TASK TO CARRY OUT
Update the listing below by changing every "Where should I click to" to "Where do I tap to" and keeping the rest of each line unchanged.
┄┄┄┄┄┄┄┄┄┄
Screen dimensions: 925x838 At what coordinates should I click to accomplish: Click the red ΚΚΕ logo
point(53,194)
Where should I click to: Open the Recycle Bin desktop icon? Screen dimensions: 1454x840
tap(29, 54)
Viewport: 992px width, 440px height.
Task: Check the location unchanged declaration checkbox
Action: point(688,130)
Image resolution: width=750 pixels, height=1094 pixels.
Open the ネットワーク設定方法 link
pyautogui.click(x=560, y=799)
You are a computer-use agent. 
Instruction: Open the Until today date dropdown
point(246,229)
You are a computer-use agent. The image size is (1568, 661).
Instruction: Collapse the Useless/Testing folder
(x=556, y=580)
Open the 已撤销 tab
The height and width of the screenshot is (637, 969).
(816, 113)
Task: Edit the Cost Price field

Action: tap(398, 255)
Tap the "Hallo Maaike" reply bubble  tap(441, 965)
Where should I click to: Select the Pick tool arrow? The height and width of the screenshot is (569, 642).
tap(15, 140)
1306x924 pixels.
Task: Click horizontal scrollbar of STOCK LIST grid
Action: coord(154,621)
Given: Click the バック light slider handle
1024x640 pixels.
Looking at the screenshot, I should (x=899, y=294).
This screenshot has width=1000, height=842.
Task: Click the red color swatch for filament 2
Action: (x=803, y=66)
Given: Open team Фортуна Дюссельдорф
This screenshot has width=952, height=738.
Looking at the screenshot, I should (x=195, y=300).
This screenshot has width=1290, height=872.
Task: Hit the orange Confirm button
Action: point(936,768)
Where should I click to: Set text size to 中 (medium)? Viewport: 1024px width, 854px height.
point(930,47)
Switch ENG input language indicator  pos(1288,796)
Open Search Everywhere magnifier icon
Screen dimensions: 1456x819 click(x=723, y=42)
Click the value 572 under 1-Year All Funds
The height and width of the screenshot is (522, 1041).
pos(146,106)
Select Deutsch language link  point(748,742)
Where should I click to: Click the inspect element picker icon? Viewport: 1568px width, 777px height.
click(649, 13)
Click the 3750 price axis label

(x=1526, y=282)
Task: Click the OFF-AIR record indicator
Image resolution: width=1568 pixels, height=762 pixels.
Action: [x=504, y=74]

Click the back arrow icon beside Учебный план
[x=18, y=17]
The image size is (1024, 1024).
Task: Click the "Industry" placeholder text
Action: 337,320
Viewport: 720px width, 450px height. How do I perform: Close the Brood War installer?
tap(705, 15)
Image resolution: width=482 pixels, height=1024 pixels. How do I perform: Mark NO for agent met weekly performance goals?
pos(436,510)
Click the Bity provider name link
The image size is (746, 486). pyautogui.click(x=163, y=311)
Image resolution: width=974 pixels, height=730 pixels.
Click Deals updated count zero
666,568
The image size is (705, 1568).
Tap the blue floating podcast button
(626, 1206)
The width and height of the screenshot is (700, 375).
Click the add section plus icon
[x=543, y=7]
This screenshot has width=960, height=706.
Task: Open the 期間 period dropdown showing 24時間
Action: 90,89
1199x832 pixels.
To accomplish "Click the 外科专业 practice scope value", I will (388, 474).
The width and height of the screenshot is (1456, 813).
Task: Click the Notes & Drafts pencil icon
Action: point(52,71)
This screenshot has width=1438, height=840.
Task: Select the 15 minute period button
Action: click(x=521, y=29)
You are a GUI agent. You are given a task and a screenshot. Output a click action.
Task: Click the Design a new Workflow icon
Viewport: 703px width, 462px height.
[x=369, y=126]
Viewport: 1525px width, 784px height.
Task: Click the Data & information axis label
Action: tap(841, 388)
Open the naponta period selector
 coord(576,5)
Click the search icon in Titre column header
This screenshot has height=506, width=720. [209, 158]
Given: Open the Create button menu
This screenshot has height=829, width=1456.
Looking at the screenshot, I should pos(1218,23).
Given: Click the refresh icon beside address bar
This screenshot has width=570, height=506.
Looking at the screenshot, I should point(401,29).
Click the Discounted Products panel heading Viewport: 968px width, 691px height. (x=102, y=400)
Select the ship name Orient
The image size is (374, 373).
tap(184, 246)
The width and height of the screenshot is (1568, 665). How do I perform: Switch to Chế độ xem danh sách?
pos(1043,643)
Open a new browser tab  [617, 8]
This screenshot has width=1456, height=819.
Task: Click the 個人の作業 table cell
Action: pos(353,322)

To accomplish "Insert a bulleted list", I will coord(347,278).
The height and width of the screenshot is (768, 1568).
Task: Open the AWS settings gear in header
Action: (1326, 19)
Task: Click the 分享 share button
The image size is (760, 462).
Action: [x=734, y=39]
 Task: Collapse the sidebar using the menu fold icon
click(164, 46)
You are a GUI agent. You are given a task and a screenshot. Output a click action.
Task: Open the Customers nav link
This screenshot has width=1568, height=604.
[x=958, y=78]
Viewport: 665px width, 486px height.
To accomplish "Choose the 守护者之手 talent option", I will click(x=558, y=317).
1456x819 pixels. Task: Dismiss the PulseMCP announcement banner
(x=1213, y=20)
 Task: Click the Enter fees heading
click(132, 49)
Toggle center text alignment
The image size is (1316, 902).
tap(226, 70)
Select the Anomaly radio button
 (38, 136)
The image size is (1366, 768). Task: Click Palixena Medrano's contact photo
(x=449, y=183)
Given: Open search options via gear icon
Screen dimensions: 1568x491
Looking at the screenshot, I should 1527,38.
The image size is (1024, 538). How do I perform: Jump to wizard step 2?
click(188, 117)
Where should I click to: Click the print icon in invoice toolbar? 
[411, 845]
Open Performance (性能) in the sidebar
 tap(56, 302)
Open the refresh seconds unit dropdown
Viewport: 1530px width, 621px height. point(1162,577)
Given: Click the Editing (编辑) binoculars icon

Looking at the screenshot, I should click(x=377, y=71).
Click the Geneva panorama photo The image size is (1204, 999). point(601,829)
┄┄┄┄┄┄┄┄┄┄
FINAL ANSWER
Screen dimensions: 925x838 At what coordinates should I click to accomplish: Click the red ΚΚΕ logo
point(53,194)
Where do I tap to: Open the Recycle Bin desktop icon? Screen dimensions: 1454x840
tap(29, 54)
Viewport: 992px width, 440px height.
Task: Check the location unchanged declaration checkbox
Action: point(688,130)
Image resolution: width=750 pixels, height=1094 pixels.
Open the ネットワーク設定方法 link
pyautogui.click(x=560, y=799)
You are a computer-use agent. 
Instruction: Open the Until today date dropdown
point(246,229)
You are a computer-use agent. The image size is (1568, 661).
Instruction: Collapse the Useless/Testing folder
(x=556, y=580)
Open the 已撤销 tab
The height and width of the screenshot is (637, 969).
(816, 113)
Task: Edit the Cost Price field

Action: tap(398, 255)
Tap the "Hallo Maaike" reply bubble  tap(441, 965)
Where do I tap to: Select the Pick tool arrow? The height and width of the screenshot is (569, 642).
tap(15, 140)
1306x924 pixels.
Task: Click horizontal scrollbar of STOCK LIST grid
Action: coord(154,621)
Given: Click the バック light slider handle
1024x640 pixels.
Looking at the screenshot, I should (x=899, y=294).
This screenshot has width=1000, height=842.
Task: Click the red color swatch for filament 2
Action: (x=803, y=66)
Given: Open team Фортуна Дюссельдорф
This screenshot has width=952, height=738.
Looking at the screenshot, I should (x=195, y=300).
This screenshot has width=1290, height=872.
Task: Hit the orange Confirm button
Action: point(936,768)
Where do I tap to: Set text size to 中 (medium)? Viewport: 1024px width, 854px height.
point(930,47)
Switch ENG input language indicator  pos(1288,796)
Open Search Everywhere magnifier icon
Screen dimensions: 1456x819 click(x=723, y=42)
Click the value 572 under 1-Year All Funds
The height and width of the screenshot is (522, 1041).
pos(146,106)
Select Deutsch language link  point(748,742)
Where do I tap to: Click the inspect element picker icon? Viewport: 1568px width, 777px height.
click(649, 13)
Click the 3750 price axis label

(x=1526, y=282)
Task: Click the OFF-AIR record indicator
Image resolution: width=1568 pixels, height=762 pixels.
Action: [x=504, y=74]

Click the back arrow icon beside Учебный план
[x=18, y=17]
The image size is (1024, 1024).
Task: Click the "Industry" placeholder text
Action: 337,320
Viewport: 720px width, 450px height. How do I perform: Close the Brood War installer?
tap(705, 15)
Image resolution: width=482 pixels, height=1024 pixels. How do I perform: Mark NO for agent met weekly performance goals?
pos(436,510)
Click the Bity provider name link
The image size is (746, 486). pyautogui.click(x=163, y=311)
Image resolution: width=974 pixels, height=730 pixels.
Click Deals updated count zero
666,568
The image size is (705, 1568).
Tap the blue floating podcast button
(626, 1206)
The width and height of the screenshot is (700, 375).
Click the add section plus icon
[x=543, y=7]
This screenshot has width=960, height=706.
Task: Open the 期間 period dropdown showing 24時間
Action: 90,89
1199x832 pixels.
To accomplish "Click the 外科专业 practice scope value", I will (388, 474).
The width and height of the screenshot is (1456, 813).
Task: Click the Notes & Drafts pencil icon
Action: point(52,71)
This screenshot has width=1438, height=840.
Task: Select the 15 minute period button
Action: click(x=521, y=29)
You are a GUI agent. You are given a task and a screenshot. Output a click action.
Task: Click the Design a new Workflow icon
Viewport: 703px width, 462px height.
[x=369, y=126]
Viewport: 1525px width, 784px height.
Task: Click the Data & information axis label
Action: tap(841, 388)
Open the naponta period selector
 coord(576,5)
Click the search icon in Titre column header
This screenshot has height=506, width=720. [209, 158]
Given: Open the Create button menu
This screenshot has height=829, width=1456.
Looking at the screenshot, I should pos(1218,23).
Given: Click the refresh icon beside address bar
This screenshot has width=570, height=506.
Looking at the screenshot, I should point(401,29).
Click the Discounted Products panel heading Viewport: 968px width, 691px height. (x=102, y=400)
Select the ship name Orient
The image size is (374, 373).
tap(184, 246)
The width and height of the screenshot is (1568, 665). How do I perform: Switch to Chế độ xem danh sách?
pos(1043,643)
Open a new browser tab  [617, 8]
This screenshot has width=1456, height=819.
Task: Click the 個人の作業 table cell
Action: pos(353,322)

To accomplish "Insert a bulleted list", I will coord(347,278).
The height and width of the screenshot is (768, 1568).
Task: Open the AWS settings gear in header
Action: (1326, 19)
Task: Click the 分享 share button
The image size is (760, 462).
Action: [x=734, y=39]
 Task: Collapse the sidebar using the menu fold icon
click(164, 46)
You are a GUI agent. You are given a task and a screenshot. Output a click action.
Task: Open the Customers nav link
This screenshot has width=1568, height=604.
[x=958, y=78]
Viewport: 665px width, 486px height.
To accomplish "Choose the 守护者之手 talent option", I will click(x=558, y=317).
1456x819 pixels. Task: Dismiss the PulseMCP announcement banner
(x=1213, y=20)
 Task: Click the Enter fees heading
click(132, 49)
Toggle center text alignment
The image size is (1316, 902).
tap(226, 70)
Select the Anomaly radio button
 (38, 136)
The image size is (1366, 768). Task: Click Palixena Medrano's contact photo
(x=449, y=183)
Given: Open search options via gear icon
Screen dimensions: 1568x491
Looking at the screenshot, I should 1527,38.
The image size is (1024, 538). How do I perform: Jump to wizard step 2?
click(188, 117)
Where do I tap to: Click the print icon in invoice toolbar? 
[411, 845]
Open Performance (性能) in the sidebar
 tap(56, 302)
Open the refresh seconds unit dropdown
Viewport: 1530px width, 621px height. point(1162,577)
Given: Click the Editing (编辑) binoculars icon

Looking at the screenshot, I should click(x=377, y=71).
Click the Geneva panorama photo The image size is (1204, 999). point(601,829)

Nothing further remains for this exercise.